Vou admitir aqui que, quando eu comecei a minha já um tanto extensa carreira de viado, eu rezava por essa cartilha. No começo da faculdade, escondido lá no fundo do armário, não queria que me associassem de forma alguma à homossexualidade. Mantinha gravada na mente uma lista dos poucos escolhidos para quem eu confiara esse meu segredo. Trair essa confiança era uma ofensa imperdoável. Felizmente isso tudo começou a ruir quando tive meu primeiro namoro de verdade, com um cara que não fazia questão nenhuma de esconder o afeto que sentia por mim. E assim, em poucas semanas, a universidade inteira sabia quem eu namorava, porque eu era metade daquele casal gay que deitava junto no gramado da faculdade.
Mesmo depois disso eu resisti bravamente a outras pequenas liberdades que os gays se permitem. Usar qualquer pronome feminino relacionado à minha pessoa era expressamente proibido. Me chamar de “bicha”, então, simplesmente inaceitável. Não suportava bichas que falam mole, e mal conseguia disfarçar o orgulho quando alguém vinha me dizer que eu nem parecia gay.
A cura dos preconceitos é a convivência, e ainda bem que, ao longo dos anos, fui me permitindo penetrar – ou ser penetrado – pelo exuberante mundo gay. Ao conhecer mais e mais viados, descobri mundo em que as bichas se chamam carinhosamente de biscate; que tem a criatividade para criar expressões geniais como “fazer a egípcia”, “dormir de Chanel” e “vir de vinagrete”; que se apropria de palavras africanas e indígenas para construir sua própria língua; que assim como é capaz de destilar veneno, é capaz de atos surpreendentes de solidariedade pelo simples fato de você também ser viado. Uma cultura imensamente rica que deixa você escolher quais pedaços encaixam-se melhor na sua personalidade.
O viado machão, no entanto, abre mão de tudo isso para se distanciar de uma feminilidade que considera inferior. E, pior que o hétero, que é jogado dentro do cerco a sua sexualidade pela sociedade, quem coloca o gay-hétero sob vigilância é o próprio. Esse pavor a tudo que leve à bichice ou à feminilidade cria situações absurdas e sem solução. Já conheci um gay, até que bastante bem resolvido, que era predominantemente ativo. Ele se apaixonou por outro bofe muito homem e no sigilo, e foi correspondido. Verdadeiro lance entre dois machos. O problema é que o outro era apenas – e totalmente – ativo. O meu amigo, apesar de já ter dado algumas vezes, não queria se tornar “a passiva” da relação.
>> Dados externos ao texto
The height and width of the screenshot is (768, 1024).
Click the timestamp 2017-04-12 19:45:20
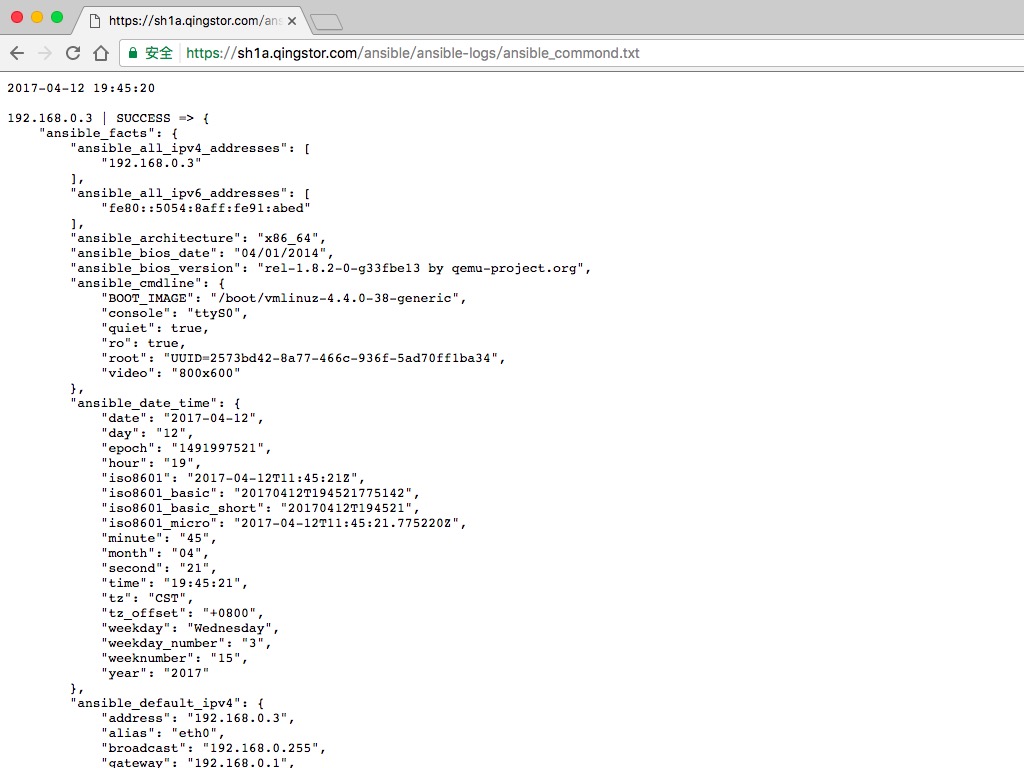81,88
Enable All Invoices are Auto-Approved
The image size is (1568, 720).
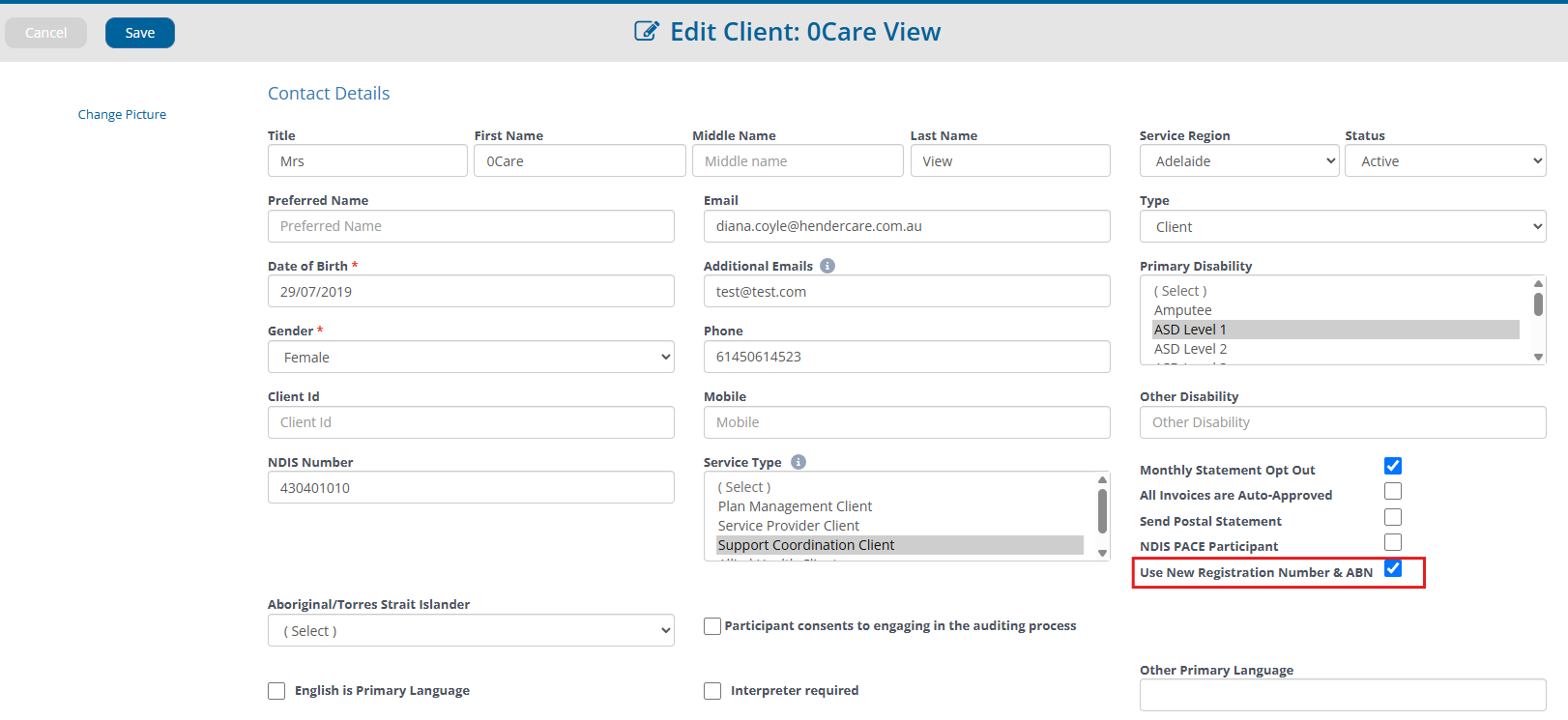coord(1393,492)
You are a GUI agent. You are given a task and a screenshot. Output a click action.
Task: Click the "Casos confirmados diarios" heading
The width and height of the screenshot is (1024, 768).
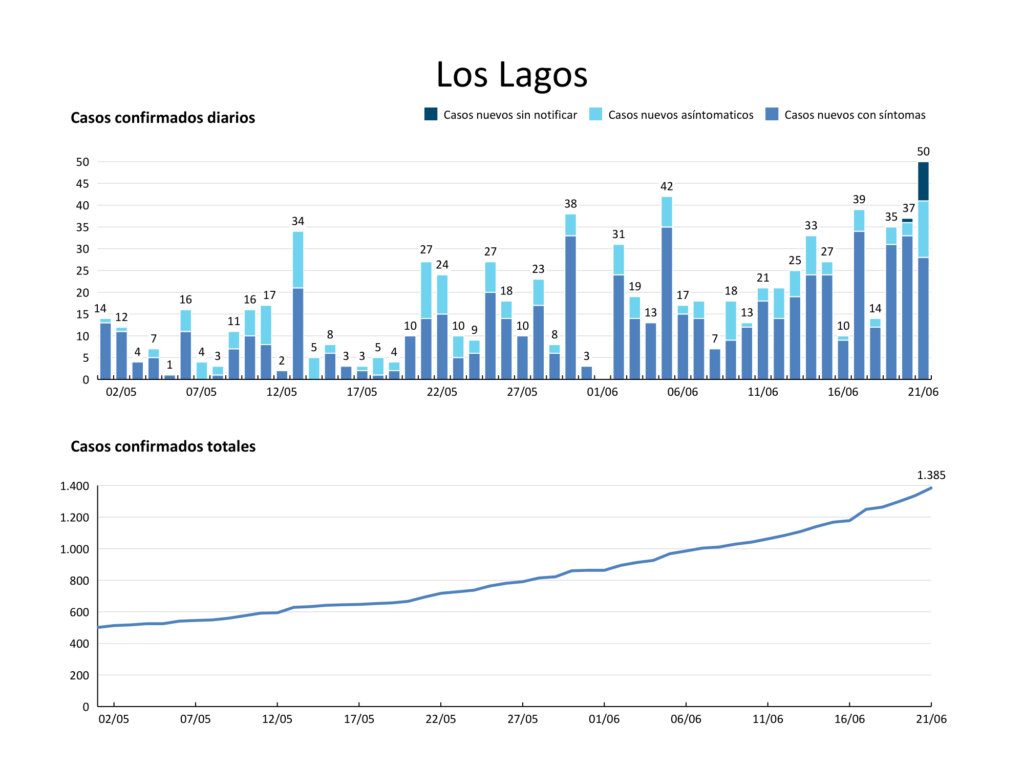(x=162, y=118)
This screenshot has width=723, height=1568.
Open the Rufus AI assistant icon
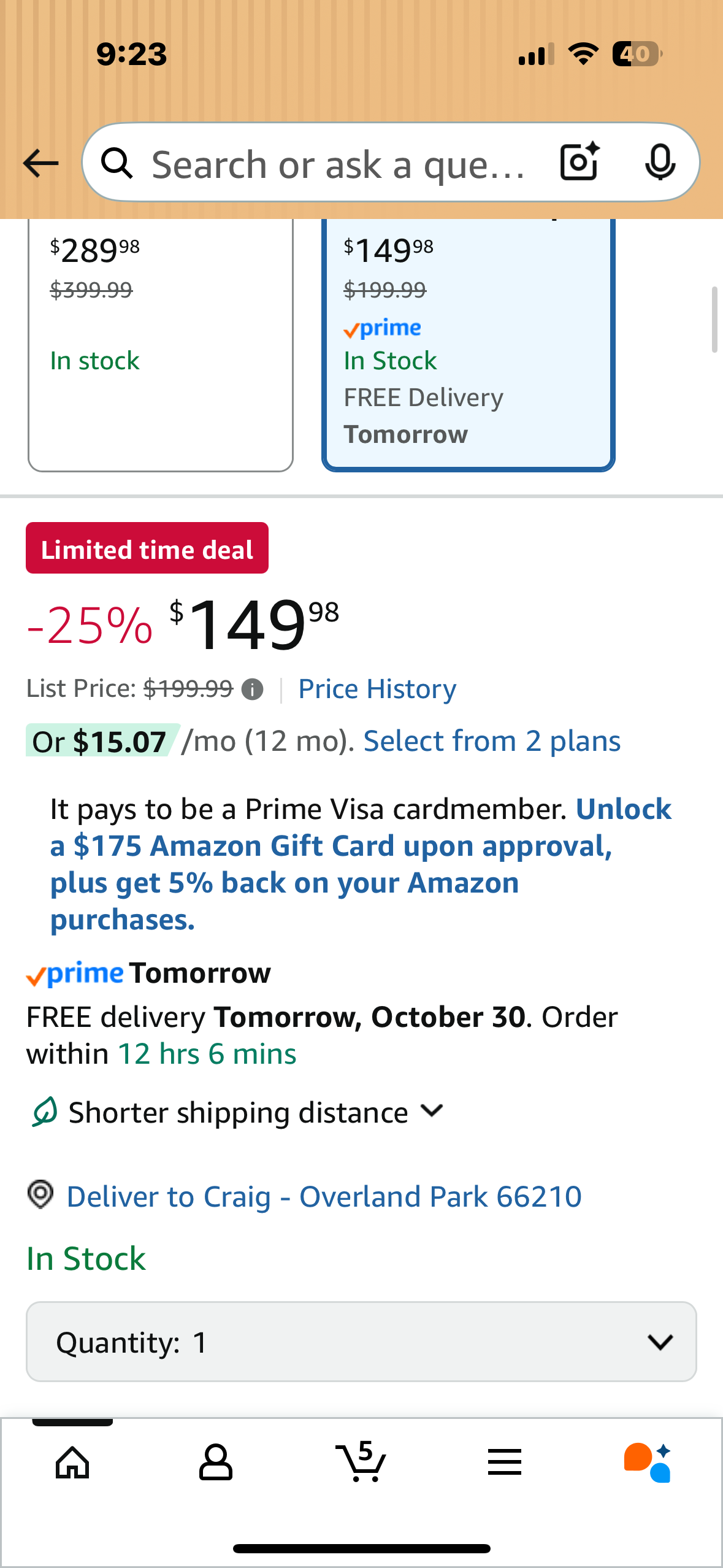coord(648,1462)
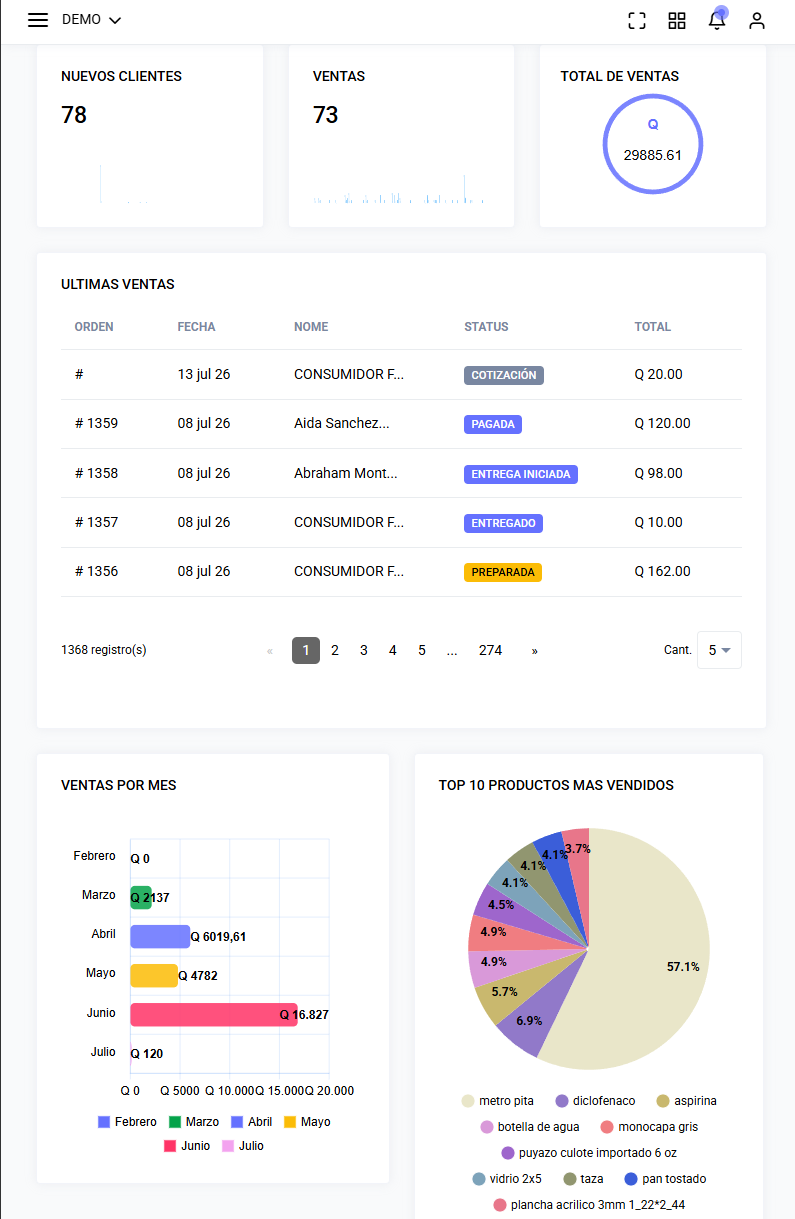Toggle metro pita legend entry

pyautogui.click(x=497, y=1101)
Então os dois passaram meses apenas no troca-troca, engessados demais em suas preconcepções de virilidade, incapazes de fazerem concessões mútuas para satisfazerem um ao outro.
Não estou dizendo que todos os gays deveriam ser bichinhas poc-poc para se tornarem homossexuais verdadeiros e completos. Como todos os seres humanos, os gays não devem abrir mão do filtro social; há ocasiões em que um comportamento discreto e um vocabulário normativo são mais adequados, e há ocasiões em que o adequado é comentar com os olhos arregalados a neca do boy que está passando prazamigues. Mais uma vez: cada gay pode escolher quanta exuberância e o que dela serve para si.
Amarrar-se a uma masculinidade completa é a verdadeira demonstração de uma visão limitada do que é ser gay. O homem que se coloca nessa jaula se priva de samplear a enorme gama da sexualidade humana, e se engana quando se sente privilegiado ao se limitar à caixinha de uma identidade que sabe não ser a sua. Não adotar alguns (ou muitos) comportamentos pintosos porque não se identifica com eles é normal e razoável. Quando um homossexual repudia absolutamente tudo do “mundo gay”, no entanto? Isso é sintoma de um medo de rebaixar-se ao se afastar do olimpo tão cobiçado da heteronormatividade. E pior, ceder a esse medo não traz vantagem nenhuma. Ninguém além do próprio vai considerá-lo um gay melhor por isso – nem os héteros, muito menos os “outros” gays. Melhor é escapar dessa tocaia e se permitir experimentar outras atitudes. A vida vai ser mais relaxada – e quem sabe até mais feliz.